— INFORMATION GIVEN —

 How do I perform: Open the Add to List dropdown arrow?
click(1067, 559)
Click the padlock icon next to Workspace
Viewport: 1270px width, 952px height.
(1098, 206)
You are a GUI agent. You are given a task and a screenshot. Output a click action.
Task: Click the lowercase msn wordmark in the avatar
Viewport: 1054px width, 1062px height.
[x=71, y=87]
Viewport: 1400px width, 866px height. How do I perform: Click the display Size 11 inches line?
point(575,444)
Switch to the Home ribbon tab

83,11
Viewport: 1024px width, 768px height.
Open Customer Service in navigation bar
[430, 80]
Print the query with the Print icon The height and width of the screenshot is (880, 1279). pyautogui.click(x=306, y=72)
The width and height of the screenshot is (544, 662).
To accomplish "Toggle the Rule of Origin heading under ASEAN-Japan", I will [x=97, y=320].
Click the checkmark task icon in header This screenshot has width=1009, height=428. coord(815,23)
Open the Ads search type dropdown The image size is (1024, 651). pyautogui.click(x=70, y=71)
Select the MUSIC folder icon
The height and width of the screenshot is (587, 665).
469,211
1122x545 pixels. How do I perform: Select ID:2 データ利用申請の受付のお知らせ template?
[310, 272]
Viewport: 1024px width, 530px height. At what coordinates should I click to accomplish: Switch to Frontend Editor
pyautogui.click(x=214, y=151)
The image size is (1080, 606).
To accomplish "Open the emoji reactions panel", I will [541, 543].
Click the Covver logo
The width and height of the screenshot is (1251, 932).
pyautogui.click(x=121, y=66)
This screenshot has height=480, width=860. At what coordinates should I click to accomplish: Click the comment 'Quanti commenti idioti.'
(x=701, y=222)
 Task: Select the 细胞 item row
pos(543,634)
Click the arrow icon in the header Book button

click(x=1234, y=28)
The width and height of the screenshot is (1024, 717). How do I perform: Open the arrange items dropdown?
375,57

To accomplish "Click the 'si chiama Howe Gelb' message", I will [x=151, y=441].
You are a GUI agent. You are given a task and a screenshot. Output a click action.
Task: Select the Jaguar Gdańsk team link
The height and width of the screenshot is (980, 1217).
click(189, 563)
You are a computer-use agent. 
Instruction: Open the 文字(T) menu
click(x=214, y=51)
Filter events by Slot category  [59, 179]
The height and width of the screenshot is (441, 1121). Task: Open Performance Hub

— WHAT IS REQUIRED —
Your answer must be the full listing, restated word for word.

— EXERCISE ANSWER —
 How do I perform: Open the Add to List dropdown arrow?
click(1067, 559)
Click the padlock icon next to Workspace
Viewport: 1270px width, 952px height.
(1098, 206)
You are a GUI agent. You are given a task and a screenshot. Output a click action.
Task: Click the lowercase msn wordmark in the avatar
Viewport: 1054px width, 1062px height.
[x=71, y=87]
Viewport: 1400px width, 866px height. How do I perform: Click the display Size 11 inches line?
point(575,444)
Switch to the Home ribbon tab

83,11
Viewport: 1024px width, 768px height.
Open Customer Service in navigation bar
[430, 80]
Print the query with the Print icon The height and width of the screenshot is (880, 1279). pyautogui.click(x=306, y=72)
The width and height of the screenshot is (544, 662).
To accomplish "Toggle the Rule of Origin heading under ASEAN-Japan", I will [x=97, y=320].
Click the checkmark task icon in header This screenshot has width=1009, height=428. coord(815,23)
Open the Ads search type dropdown The image size is (1024, 651). pyautogui.click(x=70, y=71)
Select the MUSIC folder icon
The height and width of the screenshot is (587, 665).
469,211
1122x545 pixels. How do I perform: Select ID:2 データ利用申請の受付のお知らせ template?
[310, 272]
Viewport: 1024px width, 530px height. At what coordinates should I click to accomplish: Switch to Frontend Editor
pyautogui.click(x=214, y=151)
The image size is (1080, 606).
To accomplish "Open the emoji reactions panel", I will [541, 543].
Click the Covver logo
The width and height of the screenshot is (1251, 932).
pyautogui.click(x=121, y=66)
This screenshot has height=480, width=860. At what coordinates should I click to accomplish: Click the comment 'Quanti commenti idioti.'
(x=701, y=222)
 Task: Select the 细胞 item row
pos(543,634)
Click the arrow icon in the header Book button

click(x=1234, y=28)
The width and height of the screenshot is (1024, 717). How do I perform: Open the arrange items dropdown?
375,57

To accomplish "Click the 'si chiama Howe Gelb' message", I will [x=151, y=441].
You are a GUI agent. You are given a task and a screenshot. Output a click action.
Task: Select the Jaguar Gdańsk team link
The height and width of the screenshot is (980, 1217).
click(189, 563)
You are a computer-use agent. 
Instruction: Open the 文字(T) menu
click(x=214, y=51)
Filter events by Slot category  [59, 179]
The height and width of the screenshot is (441, 1121). Task: Open Performance Hub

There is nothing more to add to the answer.